◆ Document passage
Update (2026-05-12): Joomla landscape since this post first published.
Joomla has continued to evolve since 2019:
- Joomla 4 released August 2021 as a major modernization. New admin UI based on Bootstrap 5, improved API support, modernized PHP minimum, fresh template system.
- Joomla 5 released October 2023 continuing the modernization trajectory with PHP 8 minimum, ongoing performance and security improvements.
- Multilingual capabilities have continued as a distinguishing feature; Joomla remains the easiest CMS to start a genuinely multilingual site on.
- Symfony component adoption: Joomla 4+ uses several Symfony components (similar to how Drupal uses Symfony), modernizing the underlying architecture.
- AI feature integration has been less aggressive than in WordPress and Drupal; the community focus has been on architectural modernization rather than AI features.
- Market share has continued to decline relatively. Joomla remains a viable choice for its specific use cases but is no longer the default consideration for most new projects.
The "what Joomla is" framing in this post still holds. The version landscape has moved forward, and Joomla 4 or 5 is the right starting point for new projects in 2026.
Frequently Asked Questions
Is Joomla free?
Yes. Joomla is open-source software released under the GPL license. The platform is free to download and use commercially or non-commercially. Costs come from hosting, design, development, and any premium extensions you choose to license. The platform itself has no licensing fee at any size.

Items in a dataset
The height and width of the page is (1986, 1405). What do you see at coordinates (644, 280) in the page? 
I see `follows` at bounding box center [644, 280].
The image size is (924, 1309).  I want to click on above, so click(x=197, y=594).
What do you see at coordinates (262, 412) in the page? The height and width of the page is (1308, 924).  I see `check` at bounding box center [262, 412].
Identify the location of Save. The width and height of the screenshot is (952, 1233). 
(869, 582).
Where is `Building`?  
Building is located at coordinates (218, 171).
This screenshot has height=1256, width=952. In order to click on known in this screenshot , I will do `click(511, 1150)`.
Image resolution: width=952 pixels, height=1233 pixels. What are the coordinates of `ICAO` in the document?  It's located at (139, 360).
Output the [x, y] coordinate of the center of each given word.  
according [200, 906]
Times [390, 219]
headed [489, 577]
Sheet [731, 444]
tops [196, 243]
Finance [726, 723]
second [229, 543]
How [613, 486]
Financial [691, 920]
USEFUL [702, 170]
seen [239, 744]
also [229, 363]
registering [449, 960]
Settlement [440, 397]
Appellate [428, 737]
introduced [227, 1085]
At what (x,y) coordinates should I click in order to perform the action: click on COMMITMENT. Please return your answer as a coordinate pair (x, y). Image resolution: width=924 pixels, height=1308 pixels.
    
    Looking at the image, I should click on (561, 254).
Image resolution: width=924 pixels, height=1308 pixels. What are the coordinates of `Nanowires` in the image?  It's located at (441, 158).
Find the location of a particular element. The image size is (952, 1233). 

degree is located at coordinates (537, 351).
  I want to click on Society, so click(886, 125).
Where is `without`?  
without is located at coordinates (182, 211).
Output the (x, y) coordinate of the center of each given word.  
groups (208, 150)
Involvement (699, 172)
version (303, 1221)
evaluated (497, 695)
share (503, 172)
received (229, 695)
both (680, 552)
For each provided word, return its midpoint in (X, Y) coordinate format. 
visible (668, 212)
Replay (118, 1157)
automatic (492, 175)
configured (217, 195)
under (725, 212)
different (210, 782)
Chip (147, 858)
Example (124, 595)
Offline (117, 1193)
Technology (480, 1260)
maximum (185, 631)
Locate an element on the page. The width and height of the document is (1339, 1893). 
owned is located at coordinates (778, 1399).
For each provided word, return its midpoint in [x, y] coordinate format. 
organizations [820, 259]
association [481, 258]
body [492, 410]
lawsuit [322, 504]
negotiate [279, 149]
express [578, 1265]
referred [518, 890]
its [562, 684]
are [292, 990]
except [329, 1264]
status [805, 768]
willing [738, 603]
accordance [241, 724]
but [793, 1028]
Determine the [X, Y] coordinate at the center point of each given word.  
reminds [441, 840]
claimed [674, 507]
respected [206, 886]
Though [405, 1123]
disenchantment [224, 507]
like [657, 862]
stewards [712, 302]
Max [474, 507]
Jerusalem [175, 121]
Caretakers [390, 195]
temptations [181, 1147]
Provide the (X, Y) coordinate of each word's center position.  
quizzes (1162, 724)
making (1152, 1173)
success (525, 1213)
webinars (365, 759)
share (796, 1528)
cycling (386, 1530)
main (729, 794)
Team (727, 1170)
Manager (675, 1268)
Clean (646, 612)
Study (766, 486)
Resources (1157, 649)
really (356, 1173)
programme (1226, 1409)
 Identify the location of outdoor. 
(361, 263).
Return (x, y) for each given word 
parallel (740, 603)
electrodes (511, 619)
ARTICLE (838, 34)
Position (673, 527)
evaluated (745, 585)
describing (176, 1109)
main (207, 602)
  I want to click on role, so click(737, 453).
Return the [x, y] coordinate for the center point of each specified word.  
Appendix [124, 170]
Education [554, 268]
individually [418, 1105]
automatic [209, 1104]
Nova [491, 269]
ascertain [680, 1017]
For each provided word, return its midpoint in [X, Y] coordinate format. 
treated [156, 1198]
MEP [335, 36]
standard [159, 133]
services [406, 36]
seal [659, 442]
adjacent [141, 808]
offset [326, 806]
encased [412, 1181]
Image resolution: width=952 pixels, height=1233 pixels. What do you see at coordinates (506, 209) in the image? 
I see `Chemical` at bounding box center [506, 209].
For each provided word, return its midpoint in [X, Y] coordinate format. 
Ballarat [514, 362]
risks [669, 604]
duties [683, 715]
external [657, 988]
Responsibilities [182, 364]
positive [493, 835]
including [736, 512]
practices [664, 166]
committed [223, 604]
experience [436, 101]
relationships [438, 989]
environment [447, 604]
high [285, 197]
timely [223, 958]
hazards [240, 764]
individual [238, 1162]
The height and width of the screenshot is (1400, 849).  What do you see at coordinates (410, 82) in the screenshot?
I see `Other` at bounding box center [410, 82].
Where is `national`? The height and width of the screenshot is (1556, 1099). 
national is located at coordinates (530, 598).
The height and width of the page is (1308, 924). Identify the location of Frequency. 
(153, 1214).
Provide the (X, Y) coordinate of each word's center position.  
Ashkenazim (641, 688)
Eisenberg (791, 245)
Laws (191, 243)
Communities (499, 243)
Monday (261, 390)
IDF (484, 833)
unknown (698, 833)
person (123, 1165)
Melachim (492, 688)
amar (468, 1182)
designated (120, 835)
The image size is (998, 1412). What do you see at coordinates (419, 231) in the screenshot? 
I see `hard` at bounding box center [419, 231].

◆ Assignment
Quote the Joomla passage word for word, starting at "- Joomla 5 released" and ending at "than AI features.". Rely only on the Joomla passage, not the items.

◆ Expected answer
- Joomla 5 released October 2023 continuing the modernization trajectory with PHP 8 minimum, ongoing performance and security improvements.
- Multilingual capabilities have continued as a distinguishing feature; Joomla remains the easiest CMS to start a genuinely multilingual site on.
- Symfony component adoption: Joomla 4+ uses several Symfony components (similar to how Drupal uses Symfony), modernizing the underlying architecture.
- AI feature integration has been less aggressive than in WordPress and Drupal; the community focus has been on architectural modernization rather than AI features.